I just browsed the new Costco Business Center in Hawthorne
and they have a wok that looks pretty well made.
Most of the Asian markets around here have woks but I haven't kept track of those that have good carbon steel ones. http://www.chow.com/lists/72
If possible, find one that does Not have a flat bottom.
Thank you very much. Nice Chow list by the way! I've run into a few more questions now. What are the benefits of no-flat-bottom? (We have a gas range, so could use a round bottom.) Also, how high-sided does anyone like their wok to be, and what size is most convenient if you're cooking for two and are not a bodybuilder?

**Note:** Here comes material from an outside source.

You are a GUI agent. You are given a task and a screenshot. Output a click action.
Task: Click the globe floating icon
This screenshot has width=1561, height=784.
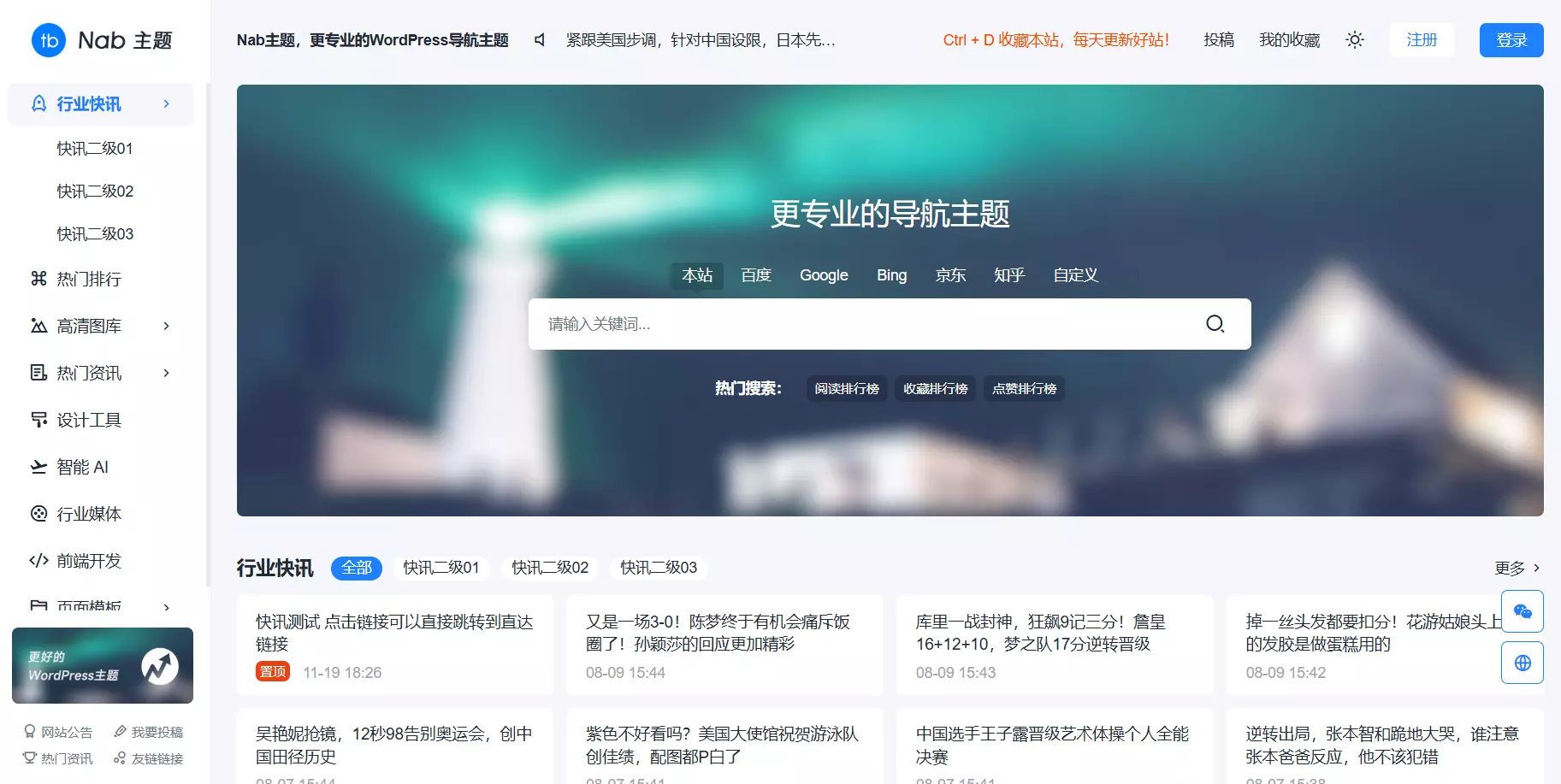pyautogui.click(x=1523, y=663)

The very useful Anolon Titanium nonstick stir-fry pan we have now has a round inside but slightly flat bottom. It's the pan I use for almost everything, but I'm looking for a carbon steel wok for very high heat, no nonstick coating and partly due to my interest in the occasional flambe. That pan is here:
I did just see a carbon steel wok at Target, 14" I think. It did not have the little handle that you sometimes see at the opposite edge of the regular handle. Our stir-fry pan has a little handle like that and it's been very useful. The wok I saw at Target was quite heavy, so I'm pretty sure I'll want whatever wok I get to have some little handle in addition to a pan handle. Given the weight of the 14" I'm thinking going a little smaller on the wok could be a good thing.

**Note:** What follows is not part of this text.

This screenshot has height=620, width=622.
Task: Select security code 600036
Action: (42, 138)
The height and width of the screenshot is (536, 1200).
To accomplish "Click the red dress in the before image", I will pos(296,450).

Hi Cinnamon. Just did a bunch of research on Woks for my own purchase. I ended up getting a Carbon Steel Wok from the Wok Shop (referenced above) as it was local. Benefits of the round bottom are that the food is easier to toss and stir fry in a round bottom -- in a flat bottom the food can get stuck or overcook in the little ridge where the pan makes a transition from flat to round.

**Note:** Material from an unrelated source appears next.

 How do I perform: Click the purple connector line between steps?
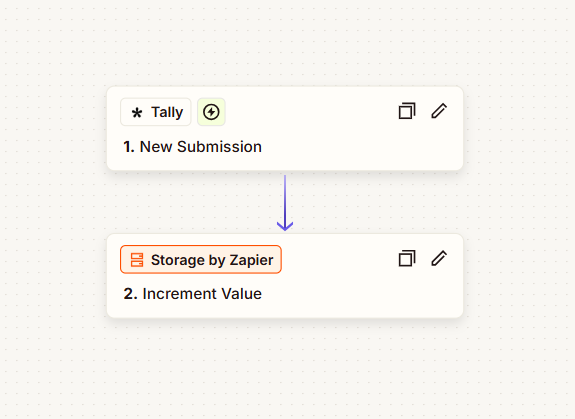285,198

Definitely get a LIGHT wok. The benefits of Wok cooking are that the heat gets tot he food quickly -- not so if your wok walls are super thick, i.e. a Calphalon type. One benefit I do see to the opposite handle is balance -- my current new wok has only a handle on one side, and the wok tends to slide off balance when in the wok ring on the burner. Can even out once there's food in the wok to balance it, but a minor annoyance.
Definitely, do some research and season your wok as soon as you get it. You'll have to do this with a cast iron or carbon steel wok (your two best options). Don't be afraid of cast iron, it's actually very light as the wok itself is so thin.
As for size if you cook mostly for yourself or up to 4 people, they ercommended a 14" wok for me. If you entertain or are routinely cooking for 6 or more, go bigger. For us, storage is an issue and MOST of the time we're cooking for two so we went with 14". I'm enjoying it so far though I did burn my first dish (not enough seasoning of the surface). Back to square one for me!
Best of luck -- you're on the right track with getting a carbon steel no-teflon wok.
stomsf is correct on the benefits of a smaller, carbon steel, rounded bottom wok.
I'll add that the rounded bottom prevents stewing by concentrating the heat, you are more likely to get that wok 'flavor'.
My wok is the 'standard' 14" size. A little unwieldy but it has good room to stage veggies with different cooking times. It also makes a handy, small capacity deep fryer (less oil needed).
Reseasoning a carbon steel wok is pretty much like a cast iron pan but less fussy. I do it outside since I don't have a vent fan.
For those who have stability issues with a round-bottomed wok--If you have a gas stove with normal removable grates and don't have a wok grate, which can sometimes be found on fancier ranges or ranges aimed particularly at Asian customers, look in your local Asian market in the wok section for an iron wok grate, which can replace the normal grate on the burner when you're using the wok. It's WAY more solid than a wok ring, and I found one for $6.